Os estudantes e os petroleiros
.Por Giba Soares.
“O poço do Visconde”, livro de Monteiro Lobato escrito em 1937 é mais que uma história de estripulias dos netos de Dona Benta, para além do enredo, tem-se verdadeiras aulas sobre geologia, geofísica, química e indústria do petróleo. Esse era o intuito do criador do “Sítio do pica-pau amarelo”, iniciar a formação dos nossos estudantes para um tema que seria a salvação nacional. Hoje ele receberia a pecha de doutrinador ideológico.
Ele talvez possa ser considerado o primeiro petroleiro, não que tenha sido o pioneiro na tentativa de encontrar petróleo no Brasil, apesar de ter fundado algumas empresas de petróleo, mas foi quem alçou o debate a nível nacional. Para tanto, não media palavras, fosse desmoralizando o Conselho Nacional do Petróleo ou mesmo acusando o governo de “não tirar petróleo e não deixar que ninguém o tire”, a ponto de ser preso. Hoje seria acusado de ficar torcendo contra o governo.
A campanha “O petróleo é nosso!”, que culminou com a criação da Petrobrás, acontecia apenas na esfera política, nos debates entre intelectuais, no Clube Militar. Só ganhou corpo popular quando a UNE (União Nacional dos Estudantes) empunhou a bandeira e saiu as ruas e isso foi fundamental para desempatar o jogo entre nacionalistas e entreguistas. Pode-se dizer que os estudantes fundaram a Petrobrás. Hoje eles seriam xingados de idiotas úteis ou massa de manobra.

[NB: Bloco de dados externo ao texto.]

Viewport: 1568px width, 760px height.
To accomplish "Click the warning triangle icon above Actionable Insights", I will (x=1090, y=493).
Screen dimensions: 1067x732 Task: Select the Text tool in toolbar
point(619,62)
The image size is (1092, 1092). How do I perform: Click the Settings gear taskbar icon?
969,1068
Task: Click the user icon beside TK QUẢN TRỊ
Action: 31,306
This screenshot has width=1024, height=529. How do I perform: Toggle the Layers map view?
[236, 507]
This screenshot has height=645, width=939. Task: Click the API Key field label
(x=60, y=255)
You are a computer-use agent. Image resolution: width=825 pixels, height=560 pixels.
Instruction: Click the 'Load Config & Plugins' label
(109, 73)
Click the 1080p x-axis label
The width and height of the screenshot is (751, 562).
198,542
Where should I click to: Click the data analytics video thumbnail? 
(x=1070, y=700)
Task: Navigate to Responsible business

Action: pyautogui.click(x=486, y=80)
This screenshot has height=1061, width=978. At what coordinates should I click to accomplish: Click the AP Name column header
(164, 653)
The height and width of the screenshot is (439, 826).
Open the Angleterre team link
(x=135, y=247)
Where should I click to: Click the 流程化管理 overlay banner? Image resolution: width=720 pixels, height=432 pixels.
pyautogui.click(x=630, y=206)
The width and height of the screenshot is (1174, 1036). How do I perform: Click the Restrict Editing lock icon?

De 2005 a 2017 a Petrobrás foi escolhida a empresa dos sonhos dos jovens por 7 vezes e nas demais perdeu apenas para a Google. Dentre os motivos da escolha estão a possibilidade de desenvolvimento e de inovar, muito provavelmente por ser a maior detentora de patentes no Brasil (o 2º lugar é da Unicamp) ou ser a 2ª empresa que mais recebeu o OTC, principal prêmio internacional do setor de petróleo ou ter feito em 2006 a maior descoberta na área petrolífera dos últimos 30 anos. Tudo isso graças ao CENPES, um dos poucos centros de pesquisa no Brasil mantido por uma empresa. Hoje esses feitos seriam taxados de balbúrdia feita por gente pelada.
Com a descoberta do pré-sal, finalmente o Brasil poderia produzir petróleo em grandes quantidades, mas para trilhar o caminho do desenvolvimento sonhado por Lobato e não o da doença holandesa seria preciso modificar a legislação.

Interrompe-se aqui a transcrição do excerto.